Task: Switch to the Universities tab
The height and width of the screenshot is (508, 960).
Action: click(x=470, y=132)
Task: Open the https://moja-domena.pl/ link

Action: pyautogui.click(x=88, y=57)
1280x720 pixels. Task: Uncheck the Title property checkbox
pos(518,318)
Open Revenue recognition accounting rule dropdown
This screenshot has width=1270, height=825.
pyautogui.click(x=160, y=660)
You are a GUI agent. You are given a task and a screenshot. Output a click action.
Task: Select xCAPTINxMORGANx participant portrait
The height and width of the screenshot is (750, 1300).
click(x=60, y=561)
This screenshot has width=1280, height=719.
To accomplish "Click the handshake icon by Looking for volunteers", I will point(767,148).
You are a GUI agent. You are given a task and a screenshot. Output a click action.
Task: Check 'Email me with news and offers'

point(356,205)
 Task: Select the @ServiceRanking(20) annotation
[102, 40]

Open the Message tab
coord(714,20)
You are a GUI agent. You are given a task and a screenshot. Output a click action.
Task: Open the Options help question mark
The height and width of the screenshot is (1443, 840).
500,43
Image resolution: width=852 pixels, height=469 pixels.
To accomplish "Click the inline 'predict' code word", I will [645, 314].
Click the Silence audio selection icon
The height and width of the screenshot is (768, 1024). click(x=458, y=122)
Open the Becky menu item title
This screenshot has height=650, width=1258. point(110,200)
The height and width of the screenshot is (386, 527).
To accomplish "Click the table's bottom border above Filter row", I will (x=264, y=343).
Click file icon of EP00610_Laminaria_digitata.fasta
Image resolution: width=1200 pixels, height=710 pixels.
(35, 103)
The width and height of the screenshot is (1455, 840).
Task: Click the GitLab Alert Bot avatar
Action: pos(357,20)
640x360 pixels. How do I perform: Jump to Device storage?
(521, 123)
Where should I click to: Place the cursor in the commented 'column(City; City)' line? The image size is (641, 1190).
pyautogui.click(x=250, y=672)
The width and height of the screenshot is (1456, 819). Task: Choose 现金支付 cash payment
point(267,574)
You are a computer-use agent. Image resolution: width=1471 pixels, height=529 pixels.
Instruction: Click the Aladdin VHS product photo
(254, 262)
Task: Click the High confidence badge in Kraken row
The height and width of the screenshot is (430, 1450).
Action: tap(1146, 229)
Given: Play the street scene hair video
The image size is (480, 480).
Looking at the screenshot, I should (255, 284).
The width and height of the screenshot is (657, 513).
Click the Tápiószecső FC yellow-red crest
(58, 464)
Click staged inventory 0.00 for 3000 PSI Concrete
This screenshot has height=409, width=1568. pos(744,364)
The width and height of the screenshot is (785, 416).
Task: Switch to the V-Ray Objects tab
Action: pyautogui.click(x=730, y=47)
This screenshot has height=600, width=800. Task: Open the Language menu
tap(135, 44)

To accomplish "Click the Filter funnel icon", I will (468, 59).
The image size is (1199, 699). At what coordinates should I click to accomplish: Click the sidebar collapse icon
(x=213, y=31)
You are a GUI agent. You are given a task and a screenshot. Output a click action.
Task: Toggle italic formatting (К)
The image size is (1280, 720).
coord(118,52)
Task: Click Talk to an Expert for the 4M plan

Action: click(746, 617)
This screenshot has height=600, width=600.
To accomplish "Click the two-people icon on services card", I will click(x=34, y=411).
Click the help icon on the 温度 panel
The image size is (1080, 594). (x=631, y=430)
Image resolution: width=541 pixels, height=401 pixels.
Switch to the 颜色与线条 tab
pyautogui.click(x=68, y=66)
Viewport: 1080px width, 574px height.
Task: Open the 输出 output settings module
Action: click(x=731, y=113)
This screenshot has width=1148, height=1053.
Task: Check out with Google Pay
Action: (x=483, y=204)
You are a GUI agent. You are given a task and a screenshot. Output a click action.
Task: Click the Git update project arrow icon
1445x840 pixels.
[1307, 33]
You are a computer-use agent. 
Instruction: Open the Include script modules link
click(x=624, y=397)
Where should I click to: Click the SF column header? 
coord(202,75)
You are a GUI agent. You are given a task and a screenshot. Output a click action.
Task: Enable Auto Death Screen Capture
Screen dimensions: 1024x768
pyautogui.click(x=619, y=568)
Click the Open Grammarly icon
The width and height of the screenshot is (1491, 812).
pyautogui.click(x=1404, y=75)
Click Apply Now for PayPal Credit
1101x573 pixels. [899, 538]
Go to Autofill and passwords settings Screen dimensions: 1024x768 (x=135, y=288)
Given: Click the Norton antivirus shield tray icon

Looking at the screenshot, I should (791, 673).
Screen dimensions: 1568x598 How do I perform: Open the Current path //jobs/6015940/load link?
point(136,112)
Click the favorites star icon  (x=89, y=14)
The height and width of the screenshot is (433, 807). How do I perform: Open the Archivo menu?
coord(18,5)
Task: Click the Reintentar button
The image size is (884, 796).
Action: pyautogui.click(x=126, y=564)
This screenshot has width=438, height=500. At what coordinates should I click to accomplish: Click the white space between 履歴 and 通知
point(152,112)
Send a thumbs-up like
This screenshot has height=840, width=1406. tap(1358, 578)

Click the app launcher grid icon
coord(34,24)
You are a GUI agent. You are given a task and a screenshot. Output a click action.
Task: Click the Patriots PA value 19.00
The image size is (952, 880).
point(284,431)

* * *

### Required work
Each line above should be duplicated without any alteration.

### Expected answer
Task: Switch to the Universities tab
The height and width of the screenshot is (508, 960).
Action: click(x=470, y=132)
Task: Open the https://moja-domena.pl/ link

Action: pyautogui.click(x=88, y=57)
1280x720 pixels. Task: Uncheck the Title property checkbox
pos(518,318)
Open Revenue recognition accounting rule dropdown
This screenshot has width=1270, height=825.
pyautogui.click(x=160, y=660)
You are a GUI agent. You are given a task and a screenshot. Output a click action.
Task: Select xCAPTINxMORGANx participant portrait
The height and width of the screenshot is (750, 1300).
click(x=60, y=561)
This screenshot has width=1280, height=719.
To accomplish "Click the handshake icon by Looking for volunteers", I will point(767,148).
You are a GUI agent. You are given a task and a screenshot. Output a click action.
Task: Check 'Email me with news and offers'

point(356,205)
 Task: Select the @ServiceRanking(20) annotation
[102, 40]

Open the Message tab
coord(714,20)
You are a GUI agent. You are given a task and a screenshot. Output a click action.
Task: Open the Options help question mark
The height and width of the screenshot is (1443, 840).
500,43
Image resolution: width=852 pixels, height=469 pixels.
To accomplish "Click the inline 'predict' code word", I will [645, 314].
Click the Silence audio selection icon
The height and width of the screenshot is (768, 1024). click(x=458, y=122)
Open the Becky menu item title
This screenshot has height=650, width=1258. point(110,200)
The height and width of the screenshot is (386, 527).
To accomplish "Click the table's bottom border above Filter row", I will (x=264, y=343).
Click file icon of EP00610_Laminaria_digitata.fasta
Image resolution: width=1200 pixels, height=710 pixels.
(35, 103)
The width and height of the screenshot is (1455, 840).
Task: Click the GitLab Alert Bot avatar
Action: pos(357,20)
640x360 pixels. How do I perform: Jump to Device storage?
(521, 123)
Where should I click to: Place the cursor in the commented 'column(City; City)' line? The image size is (641, 1190).
pyautogui.click(x=250, y=672)
The width and height of the screenshot is (1456, 819). Task: Choose 现金支付 cash payment
point(267,574)
You are a computer-use agent. Image resolution: width=1471 pixels, height=529 pixels.
Instruction: Click the Aladdin VHS product photo
(254, 262)
Task: Click the High confidence badge in Kraken row
The height and width of the screenshot is (430, 1450).
Action: tap(1146, 229)
Given: Play the street scene hair video
The image size is (480, 480).
Looking at the screenshot, I should (255, 284).
The width and height of the screenshot is (657, 513).
Click the Tápiószecső FC yellow-red crest
(58, 464)
Click staged inventory 0.00 for 3000 PSI Concrete
This screenshot has height=409, width=1568. pos(744,364)
The width and height of the screenshot is (785, 416).
Task: Switch to the V-Ray Objects tab
Action: pyautogui.click(x=730, y=47)
This screenshot has height=600, width=800. Task: Open the Language menu
tap(135, 44)

To accomplish "Click the Filter funnel icon", I will (468, 59).
The image size is (1199, 699). At what coordinates should I click to accomplish: Click the sidebar collapse icon
(x=213, y=31)
You are a GUI agent. You are given a task and a screenshot. Output a click action.
Task: Toggle italic formatting (К)
The image size is (1280, 720).
coord(118,52)
Task: Click Talk to an Expert for the 4M plan

Action: click(746, 617)
This screenshot has height=600, width=600.
To accomplish "Click the two-people icon on services card", I will click(x=34, y=411).
Click the help icon on the 温度 panel
The image size is (1080, 594). (x=631, y=430)
Image resolution: width=541 pixels, height=401 pixels.
Switch to the 颜色与线条 tab
pyautogui.click(x=68, y=66)
Viewport: 1080px width, 574px height.
Task: Open the 输出 output settings module
Action: click(x=731, y=113)
This screenshot has width=1148, height=1053.
Task: Check out with Google Pay
Action: (x=483, y=204)
You are a GUI agent. You are given a task and a screenshot. Output a click action.
Task: Click the Git update project arrow icon
1445x840 pixels.
[1307, 33]
You are a computer-use agent. 
Instruction: Open the Include script modules link
click(x=624, y=397)
Where should I click to: Click the SF column header? 
coord(202,75)
You are a GUI agent. You are given a task and a screenshot. Output a click action.
Task: Enable Auto Death Screen Capture
Screen dimensions: 1024x768
pyautogui.click(x=619, y=568)
Click the Open Grammarly icon
The width and height of the screenshot is (1491, 812).
pyautogui.click(x=1404, y=75)
Click Apply Now for PayPal Credit
1101x573 pixels. [899, 538]
Go to Autofill and passwords settings Screen dimensions: 1024x768 (x=135, y=288)
Given: Click the Norton antivirus shield tray icon

Looking at the screenshot, I should (791, 673).
Screen dimensions: 1568x598 How do I perform: Open the Current path //jobs/6015940/load link?
point(136,112)
Click the favorites star icon  (x=89, y=14)
The height and width of the screenshot is (433, 807). How do I perform: Open the Archivo menu?
coord(18,5)
Task: Click the Reintentar button
The image size is (884, 796).
Action: pyautogui.click(x=126, y=564)
This screenshot has width=438, height=500. At what coordinates should I click to accomplish: Click the white space between 履歴 and 通知
point(152,112)
Send a thumbs-up like
This screenshot has height=840, width=1406. tap(1358, 578)

Click the app launcher grid icon
coord(34,24)
You are a GUI agent. You are given a task and a screenshot. Output a click action.
Task: Click the Patriots PA value 19.00
The image size is (952, 880).
point(284,431)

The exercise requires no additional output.